After news of the Kharg Island strikes and Trump’s threat to target oil infrastructure, Brent crude prices jumped, with some platforms showing trades around 103 dollars per barrel compared with about 100 dollars the previous day. More broadly, the US-Israel-Iran confrontation and effective disruptions around the Strait of Hormuz have already pushed Brent above 100 dollars and raised prices by nearly 40% versus pre‑war levels, as traders factor in the risk of sustained supply losses.
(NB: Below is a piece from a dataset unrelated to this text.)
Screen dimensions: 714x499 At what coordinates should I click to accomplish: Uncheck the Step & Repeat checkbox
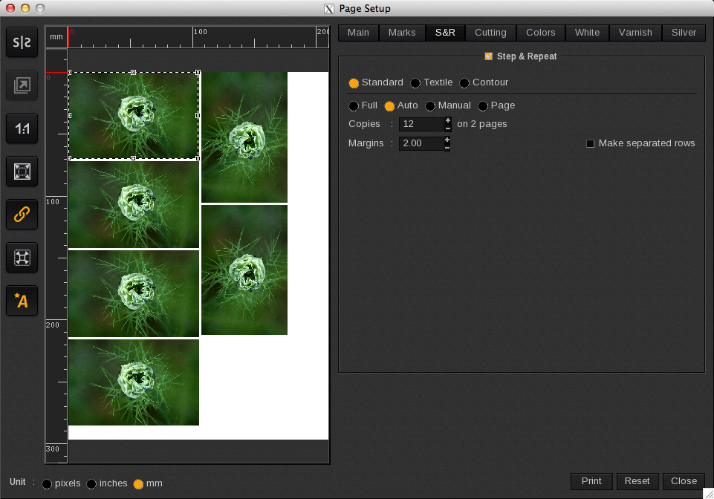(x=488, y=56)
Key risk channels for oil markets

Concentrated infra risk at Kharg: Iran relies on a single location for around 90-95% of its crude exports — about 1.3–1.7 million barrels per day under current sanction‑limited conditions — so serious damage to Kharg’s terminals would immediately remove most Iranian barrels from the market.

Retaliation against regional energy facilities: Iranian officials and media have pointed to potential retaliation against oil infrastructure in countries that host US military bases, including Saudi Arabia, the UAE, Qatar and others. This has raised the spectre of strikes on export terminals and refineries across the Gulf. Analysts warn that attacks on facilities comparable to Saudi Arabia’s Abqaiq complex in 2019 would have a much larger, longer‑lasting impact on global supply than temporary shipping disruptions alone.

Strait of Hormuz chokepoint risk: Roughly 20% of global oil trade and a large share of LNG exports pass through the Strait of Hormuz. And shipping there has already slowed after multiple vessel attacks and Iranian threats. Iranian leaders have talked of ensuring that “not a litre of oil” passes through the strait and security reports detail several recent attacks on merchant vessels in and near the corridor.

Higher shipping, insurance and risk premia: With tankers being attacked and risk rising, shipowners are reconsidering transits through Hormuz and even through other routes such as Bab al‑Mandab, which lengthens voyages and drives up freight and insurance costs per barrel. Even if physical flows continue, these higher costs and perceived risks add a persistent premium to oil prices.

Limited policy cushion: Analysts note that while some Gulf producers can reroute a portion of exports through pipelines that bypass Hormuz, this capacity is not enough to offset a major loss of flows through the strait. The International Energy Agency has signalled possible emergency stock releases, but traders doubt that these can fully cover an estimated shortfall in the range of 15-20 million barrels per day if Hormuz traffic remains severely constrained.

Why this matters globally (including for India)

Kharg’s exports predominantly serve Asian markets, so any sustained disruption would hit major importers such as China, India, South Korea and Japan, which depend heavily on Gulf crude. For India in particular, higher Brent prices, costlier shipping and insurance and potential supply rerouting could widen the current account deficit, pressure the rupee and feed into domestic fuel prices and inflation.

Analysts say the biggest risk now is a potential escalation that directly targets oil infrastructure. According to JPMorgan, Iran’s export capacity will likely remain around 1.5-1.7 million barrels per day as long as key facilities at Kharg Island, including its loading jetties and pipelines, remain intact.

But a strike on those assets could dramatically reshape global oil supply. Dan Pickering of Pickering Energy Partners warned that destroying Kharg’s infrastructure could permanently remove around 2 million barrels per day from the market. JPMorgan estimates such an attack could put nearly half of Iran’s total oil production at risk, forcing swift production shutdowns upstream.

Analysts also caution that Iran could retaliate by targeting major Gulf energy hubs linked to US allies, including Saudi Arabia’s Ras Tanura export terminal, the UAE’s Fujairah oil hub, and the Abqaiq processing facility, all considered critical and highly vulnerable nodes in the global energy supply chain.

Because oil is priced at the margin, even the threat of a strike on Kharg’s oil infrastructure or Iranian retaliation against regional facilities forces markets to build in a higher and more durable geopolitical risk premium.